Some discrete entropy estimators provide access to the underlying distribution and support local values calculation.

```{code-cell}
# Create an estimator object for detailed analysis
data = [1, 2, 3, 1, 2, 1, 2, 3]
est = im.estimator(data, measure="h", approach="discrete", base=2)

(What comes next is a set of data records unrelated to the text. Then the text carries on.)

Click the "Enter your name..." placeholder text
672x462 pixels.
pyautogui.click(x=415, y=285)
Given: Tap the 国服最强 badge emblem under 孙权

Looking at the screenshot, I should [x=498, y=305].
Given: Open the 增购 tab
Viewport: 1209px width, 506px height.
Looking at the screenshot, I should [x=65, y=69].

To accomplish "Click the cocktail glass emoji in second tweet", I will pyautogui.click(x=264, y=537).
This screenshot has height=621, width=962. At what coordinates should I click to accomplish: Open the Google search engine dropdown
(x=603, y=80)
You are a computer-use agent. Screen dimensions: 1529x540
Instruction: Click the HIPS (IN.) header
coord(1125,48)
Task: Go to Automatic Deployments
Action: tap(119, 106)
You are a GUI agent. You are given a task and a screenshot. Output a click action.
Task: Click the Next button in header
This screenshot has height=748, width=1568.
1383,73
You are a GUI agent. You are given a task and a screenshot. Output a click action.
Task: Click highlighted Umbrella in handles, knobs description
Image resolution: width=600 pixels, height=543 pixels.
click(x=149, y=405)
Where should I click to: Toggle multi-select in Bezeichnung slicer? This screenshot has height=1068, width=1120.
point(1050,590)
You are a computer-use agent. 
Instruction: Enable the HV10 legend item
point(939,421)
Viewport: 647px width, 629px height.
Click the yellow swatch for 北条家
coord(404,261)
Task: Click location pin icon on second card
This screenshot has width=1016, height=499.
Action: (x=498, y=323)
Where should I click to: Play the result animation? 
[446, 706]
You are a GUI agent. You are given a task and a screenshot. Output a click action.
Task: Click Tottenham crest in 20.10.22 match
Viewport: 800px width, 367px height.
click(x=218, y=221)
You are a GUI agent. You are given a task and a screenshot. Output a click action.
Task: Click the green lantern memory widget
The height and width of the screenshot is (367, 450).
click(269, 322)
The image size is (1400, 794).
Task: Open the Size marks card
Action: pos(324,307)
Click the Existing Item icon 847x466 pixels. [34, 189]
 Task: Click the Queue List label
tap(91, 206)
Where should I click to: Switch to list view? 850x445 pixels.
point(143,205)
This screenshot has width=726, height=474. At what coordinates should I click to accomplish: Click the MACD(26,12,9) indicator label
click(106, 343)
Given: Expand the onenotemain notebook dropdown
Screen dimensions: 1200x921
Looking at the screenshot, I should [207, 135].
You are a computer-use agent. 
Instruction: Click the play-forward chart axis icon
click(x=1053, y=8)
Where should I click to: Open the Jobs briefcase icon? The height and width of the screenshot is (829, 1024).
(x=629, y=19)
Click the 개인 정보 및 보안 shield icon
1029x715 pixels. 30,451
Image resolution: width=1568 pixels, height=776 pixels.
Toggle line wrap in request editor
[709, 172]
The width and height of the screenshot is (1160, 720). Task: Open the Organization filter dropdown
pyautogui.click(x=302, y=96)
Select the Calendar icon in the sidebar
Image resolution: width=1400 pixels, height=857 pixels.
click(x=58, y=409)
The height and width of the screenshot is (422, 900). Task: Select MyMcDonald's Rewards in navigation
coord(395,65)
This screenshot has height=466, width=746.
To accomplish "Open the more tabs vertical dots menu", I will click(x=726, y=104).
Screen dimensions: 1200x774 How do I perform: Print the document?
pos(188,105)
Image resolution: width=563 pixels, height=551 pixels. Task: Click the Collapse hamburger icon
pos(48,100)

# Access the result and distribution
print(f"Entropy: {est.result():.4f} bits")
print(f"Distribution: {est.data[0].distribution_dict}")
print(f"Probabilities sum to: {sum(est.data[0].probabilities):.1f}")
```

### Local Values

All estimators support {ref}`local values <local entropy>` calculation, which provides the information content for each individual observation.

```{code-cell}
from numpy import mean

# Calculate local entropy values
local_values = est.local_vals()
print(f"Local values: {local_values}")
print(f"Mean of local values: {mean(local_values):.4f} bits")
print(f"Global entropy: {est.result():.4f} bits")
print(f"Values are equal: {abs(est.result() - mean(local_values)) < 1e-10}")
```

The mean of the local values $\langle h(x) \rangle$ equals the global entropy $H(X)$, verifying the mathematical relationship.

## Implementation Details

The discrete entropy estimators are implemented in the following classes:

- {py:class}`DiscreteEntropyEstimator <infomeasure.estimators.entropy.discrete.DiscreteEntropyEstimator>` - Basic MLE estimator
- {py:class}`MillerMadowEntropyEstimator <infomeasure.estimators.entropy.miller_madow.MillerMadowEntropyEstimator>` - Miller-Madow bias correction
- {py:class}`GrassbergerEntropyEstimator <infomeasure.estimators.entropy.grassberger.GrassbergerEntropyEstimator>` - Grassberger finite sample corrections
- {py:class}`ShrinkEntropyEstimator <infomeasure.estimators.entropy.shrink.ShrinkEntropyEstimator>` - James-Stein shrinkage
- {py:class}`ChaoShenEntropyEstimator <infomeasure.estimators.entropy.chao_shen.ChaoShenEntropyEstimator>` - Chao-Shen coverage estimation
- {py:class}`ChaoWangJostEntropyEstimator <infomeasure.estimators.entropy.chao_wang_jost.ChaoWangJostEntropyEstimator>` - Advanced coverage estimation
- {py:class}`BayesEntropyEstimator <infomeasure.estimators.entropy.bayes.BayesEntropyEstimator>` - Bayesian estimation
- {py:class}`NsbEntropyEstimator <infomeasure.estimators.entropy.nsb.NsbEntropyEstimator>` - NSB Bayesian estimation
- {py:class}`AnsbEntropyEstimator <infomeasure.estimators.entropy.ansb.AnsbEntropyEstimator>` - Asymptotic NSB
- {py:class}`ZhangEntropyEstimator <infomeasure.estimators.entropy.zhang.ZhangEntropyEstimator>` - Zhang estimation
- {py:class}`BonachelaEntropyEstimator <infomeasure.estimators.entropy.bonachela.BonachelaEntropyEstimator>` - Bonachela estimation

All estimators are part of the {py:mod}`infomeasure.estimators.entropy <infomeasure.estimators.entropy>` module.